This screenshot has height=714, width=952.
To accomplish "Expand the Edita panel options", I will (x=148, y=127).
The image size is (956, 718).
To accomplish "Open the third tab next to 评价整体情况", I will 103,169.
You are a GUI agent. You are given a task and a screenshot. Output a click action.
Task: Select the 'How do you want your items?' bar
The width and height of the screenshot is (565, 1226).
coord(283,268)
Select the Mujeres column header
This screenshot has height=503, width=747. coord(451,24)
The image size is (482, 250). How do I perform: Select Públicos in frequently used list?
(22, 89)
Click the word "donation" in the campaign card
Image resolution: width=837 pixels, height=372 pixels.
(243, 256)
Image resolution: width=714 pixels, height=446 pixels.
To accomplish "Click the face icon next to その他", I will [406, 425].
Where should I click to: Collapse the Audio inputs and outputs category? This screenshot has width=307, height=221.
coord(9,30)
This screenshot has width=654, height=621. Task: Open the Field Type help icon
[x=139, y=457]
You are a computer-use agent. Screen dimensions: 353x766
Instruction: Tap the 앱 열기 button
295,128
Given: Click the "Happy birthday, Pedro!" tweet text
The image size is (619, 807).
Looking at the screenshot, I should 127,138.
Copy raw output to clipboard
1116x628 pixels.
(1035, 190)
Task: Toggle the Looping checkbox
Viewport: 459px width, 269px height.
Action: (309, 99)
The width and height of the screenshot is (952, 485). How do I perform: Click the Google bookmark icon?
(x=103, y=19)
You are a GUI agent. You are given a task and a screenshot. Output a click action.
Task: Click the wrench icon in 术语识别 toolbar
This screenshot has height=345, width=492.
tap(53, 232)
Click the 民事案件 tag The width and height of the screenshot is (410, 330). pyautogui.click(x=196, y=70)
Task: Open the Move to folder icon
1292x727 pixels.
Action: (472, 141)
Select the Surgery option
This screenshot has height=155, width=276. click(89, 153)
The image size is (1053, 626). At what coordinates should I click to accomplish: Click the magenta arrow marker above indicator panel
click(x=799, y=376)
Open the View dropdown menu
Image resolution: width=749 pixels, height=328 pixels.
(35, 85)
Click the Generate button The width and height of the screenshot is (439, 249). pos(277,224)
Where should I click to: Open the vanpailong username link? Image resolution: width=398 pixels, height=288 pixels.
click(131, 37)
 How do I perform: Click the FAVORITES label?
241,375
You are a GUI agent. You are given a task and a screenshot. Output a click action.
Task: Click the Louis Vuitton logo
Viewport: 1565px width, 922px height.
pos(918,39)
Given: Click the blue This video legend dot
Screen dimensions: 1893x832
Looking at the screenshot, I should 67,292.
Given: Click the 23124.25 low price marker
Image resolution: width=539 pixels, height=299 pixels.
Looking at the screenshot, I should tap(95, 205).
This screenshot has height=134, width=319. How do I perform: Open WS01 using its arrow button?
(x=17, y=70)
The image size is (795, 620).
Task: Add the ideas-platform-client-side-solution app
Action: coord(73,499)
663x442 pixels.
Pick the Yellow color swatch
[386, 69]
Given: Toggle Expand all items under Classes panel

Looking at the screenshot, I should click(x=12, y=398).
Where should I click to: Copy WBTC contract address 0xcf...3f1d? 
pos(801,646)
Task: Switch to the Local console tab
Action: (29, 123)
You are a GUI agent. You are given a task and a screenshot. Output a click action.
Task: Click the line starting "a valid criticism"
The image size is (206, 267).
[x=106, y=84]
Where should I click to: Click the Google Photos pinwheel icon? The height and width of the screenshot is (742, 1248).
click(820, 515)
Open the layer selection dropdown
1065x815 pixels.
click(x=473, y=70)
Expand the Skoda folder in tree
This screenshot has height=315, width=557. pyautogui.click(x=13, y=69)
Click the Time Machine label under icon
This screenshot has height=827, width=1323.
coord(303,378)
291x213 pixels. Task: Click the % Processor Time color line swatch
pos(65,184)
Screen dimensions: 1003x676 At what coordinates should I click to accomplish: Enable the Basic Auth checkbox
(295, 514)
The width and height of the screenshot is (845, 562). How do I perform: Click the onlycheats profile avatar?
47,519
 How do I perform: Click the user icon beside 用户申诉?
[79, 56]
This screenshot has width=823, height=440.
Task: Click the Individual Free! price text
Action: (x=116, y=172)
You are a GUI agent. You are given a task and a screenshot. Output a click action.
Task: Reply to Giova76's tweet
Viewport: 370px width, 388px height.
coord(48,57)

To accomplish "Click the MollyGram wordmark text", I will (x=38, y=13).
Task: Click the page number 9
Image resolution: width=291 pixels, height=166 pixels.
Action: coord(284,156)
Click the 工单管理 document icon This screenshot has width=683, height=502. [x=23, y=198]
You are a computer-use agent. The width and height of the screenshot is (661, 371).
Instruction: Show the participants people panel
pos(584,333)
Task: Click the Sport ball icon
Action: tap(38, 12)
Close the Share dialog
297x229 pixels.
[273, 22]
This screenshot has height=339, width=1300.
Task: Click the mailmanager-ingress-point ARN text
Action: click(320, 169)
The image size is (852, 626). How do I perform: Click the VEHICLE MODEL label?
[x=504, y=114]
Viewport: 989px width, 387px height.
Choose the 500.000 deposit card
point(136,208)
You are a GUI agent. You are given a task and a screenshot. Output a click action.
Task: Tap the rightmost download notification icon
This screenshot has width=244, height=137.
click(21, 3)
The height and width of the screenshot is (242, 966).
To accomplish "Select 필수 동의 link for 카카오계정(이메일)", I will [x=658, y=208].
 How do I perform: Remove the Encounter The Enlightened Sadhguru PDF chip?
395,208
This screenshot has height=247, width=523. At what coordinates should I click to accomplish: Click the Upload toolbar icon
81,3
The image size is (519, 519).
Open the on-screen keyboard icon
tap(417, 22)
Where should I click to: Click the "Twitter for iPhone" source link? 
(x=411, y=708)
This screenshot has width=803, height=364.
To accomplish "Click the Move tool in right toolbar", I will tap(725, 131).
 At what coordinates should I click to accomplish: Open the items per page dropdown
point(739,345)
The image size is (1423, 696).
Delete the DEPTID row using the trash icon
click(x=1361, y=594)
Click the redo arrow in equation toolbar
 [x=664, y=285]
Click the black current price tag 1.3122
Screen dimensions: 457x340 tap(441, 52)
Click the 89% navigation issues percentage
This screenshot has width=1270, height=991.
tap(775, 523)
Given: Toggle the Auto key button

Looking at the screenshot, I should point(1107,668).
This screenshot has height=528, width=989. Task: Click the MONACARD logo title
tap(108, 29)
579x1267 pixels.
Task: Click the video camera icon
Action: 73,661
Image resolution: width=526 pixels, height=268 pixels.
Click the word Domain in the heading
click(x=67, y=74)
----
=== What is needed ===
Once you have read the records above, set every one of them down again exactly.

=== Answer box ===
This screenshot has height=714, width=952.
To accomplish "Expand the Edita panel options", I will (x=148, y=127).
The image size is (956, 718).
To accomplish "Open the third tab next to 评价整体情况", I will 103,169.
You are a GUI agent. You are given a task and a screenshot. Output a click action.
Task: Select the 'How do you want your items?' bar
The width and height of the screenshot is (565, 1226).
coord(283,268)
Select the Mujeres column header
This screenshot has height=503, width=747. coord(451,24)
The image size is (482, 250). How do I perform: Select Públicos in frequently used list?
(22, 89)
Click the word "donation" in the campaign card
Image resolution: width=837 pixels, height=372 pixels.
(243, 256)
Image resolution: width=714 pixels, height=446 pixels.
To accomplish "Click the face icon next to その他", I will [406, 425].
Where should I click to: Collapse the Audio inputs and outputs category? This screenshot has width=307, height=221.
coord(9,30)
This screenshot has width=654, height=621. Task: Open the Field Type help icon
[x=139, y=457]
You are a computer-use agent. Screen dimensions: 353x766
Instruction: Tap the 앱 열기 button
295,128
Given: Click the "Happy birthday, Pedro!" tweet text
The image size is (619, 807).
Looking at the screenshot, I should 127,138.
Copy raw output to clipboard
1116x628 pixels.
(1035, 190)
Task: Toggle the Looping checkbox
Viewport: 459px width, 269px height.
Action: (309, 99)
The width and height of the screenshot is (952, 485). How do I perform: Click the Google bookmark icon?
(x=103, y=19)
You are a GUI agent. You are given a task and a screenshot. Output a click action.
Task: Click the wrench icon in 术语识别 toolbar
This screenshot has height=345, width=492.
tap(53, 232)
Click the 民事案件 tag The width and height of the screenshot is (410, 330). pyautogui.click(x=196, y=70)
Task: Open the Move to folder icon
1292x727 pixels.
Action: (472, 141)
Select the Surgery option
This screenshot has height=155, width=276. click(89, 153)
The image size is (1053, 626). At what coordinates should I click to accomplish: Click the magenta arrow marker above indicator panel
click(x=799, y=376)
Open the View dropdown menu
Image resolution: width=749 pixels, height=328 pixels.
(35, 85)
Click the Generate button The width and height of the screenshot is (439, 249). pos(277,224)
Where should I click to: Open the vanpailong username link? Image resolution: width=398 pixels, height=288 pixels.
click(131, 37)
 How do I perform: Click the FAVORITES label?
241,375
You are a GUI agent. You are given a task and a screenshot. Output a click action.
Task: Click the Louis Vuitton logo
Viewport: 1565px width, 922px height.
pos(918,39)
Given: Click the blue This video legend dot
Screen dimensions: 1893x832
Looking at the screenshot, I should 67,292.
Given: Click the 23124.25 low price marker
Image resolution: width=539 pixels, height=299 pixels.
Looking at the screenshot, I should tap(95, 205).
This screenshot has height=134, width=319. How do I perform: Open WS01 using its arrow button?
(x=17, y=70)
The image size is (795, 620).
Task: Add the ideas-platform-client-side-solution app
Action: coord(73,499)
663x442 pixels.
Pick the Yellow color swatch
[386, 69]
Given: Toggle Expand all items under Classes panel

Looking at the screenshot, I should click(x=12, y=398).
Where should I click to: Copy WBTC contract address 0xcf...3f1d? 
pos(801,646)
Task: Switch to the Local console tab
Action: (29, 123)
You are a GUI agent. You are given a task and a screenshot. Output a click action.
Task: Click the line starting "a valid criticism"
The image size is (206, 267).
[x=106, y=84]
Where should I click to: Click the Google Photos pinwheel icon? The height and width of the screenshot is (742, 1248).
click(820, 515)
Open the layer selection dropdown
1065x815 pixels.
click(x=473, y=70)
Expand the Skoda folder in tree
This screenshot has height=315, width=557. pyautogui.click(x=13, y=69)
Click the Time Machine label under icon
This screenshot has height=827, width=1323.
coord(303,378)
291x213 pixels. Task: Click the % Processor Time color line swatch
pos(65,184)
Screen dimensions: 1003x676 At what coordinates should I click to accomplish: Enable the Basic Auth checkbox
(295, 514)
The width and height of the screenshot is (845, 562). How do I perform: Click the onlycheats profile avatar?
47,519
 How do I perform: Click the user icon beside 用户申诉?
[79, 56]
This screenshot has width=823, height=440.
Task: Click the Individual Free! price text
Action: (x=116, y=172)
You are a GUI agent. You are given a task and a screenshot. Output a click action.
Task: Reply to Giova76's tweet
Viewport: 370px width, 388px height.
coord(48,57)

To accomplish "Click the MollyGram wordmark text", I will (x=38, y=13).
Task: Click the page number 9
Image resolution: width=291 pixels, height=166 pixels.
Action: coord(284,156)
Click the 工单管理 document icon This screenshot has width=683, height=502. [x=23, y=198]
You are a computer-use agent. The width and height of the screenshot is (661, 371).
Instruction: Show the participants people panel
pos(584,333)
Task: Click the Sport ball icon
Action: tap(38, 12)
Close the Share dialog
297x229 pixels.
[273, 22]
This screenshot has height=339, width=1300.
Task: Click the mailmanager-ingress-point ARN text
Action: click(320, 169)
The image size is (852, 626). How do I perform: Click the VEHICLE MODEL label?
[x=504, y=114]
Viewport: 989px width, 387px height.
Choose the 500.000 deposit card
point(136,208)
You are a GUI agent. You are given a task and a screenshot. Output a click action.
Task: Tap the rightmost download notification icon
This screenshot has width=244, height=137.
click(21, 3)
The height and width of the screenshot is (242, 966).
To accomplish "Select 필수 동의 link for 카카오계정(이메일)", I will [x=658, y=208].
 How do I perform: Remove the Encounter The Enlightened Sadhguru PDF chip?
395,208
This screenshot has height=247, width=523. At what coordinates should I click to accomplish: Click the Upload toolbar icon
81,3
The image size is (519, 519).
Open the on-screen keyboard icon
tap(417, 22)
Where should I click to: Click the "Twitter for iPhone" source link? 
(x=411, y=708)
This screenshot has width=803, height=364.
To accomplish "Click the Move tool in right toolbar", I will tap(725, 131).
 At what coordinates should I click to accomplish: Open the items per page dropdown
point(739,345)
The image size is (1423, 696).
Delete the DEPTID row using the trash icon
click(x=1361, y=594)
Click the redo arrow in equation toolbar
 [x=664, y=285]
Click the black current price tag 1.3122
Screen dimensions: 457x340 tap(441, 52)
Click the 89% navigation issues percentage
This screenshot has width=1270, height=991.
tap(775, 523)
Given: Toggle the Auto key button

Looking at the screenshot, I should point(1107,668).
This screenshot has height=528, width=989. Task: Click the MONACARD logo title
tap(108, 29)
579x1267 pixels.
Task: Click the video camera icon
Action: 73,661
Image resolution: width=526 pixels, height=268 pixels.
Click the word Domain in the heading
click(x=67, y=74)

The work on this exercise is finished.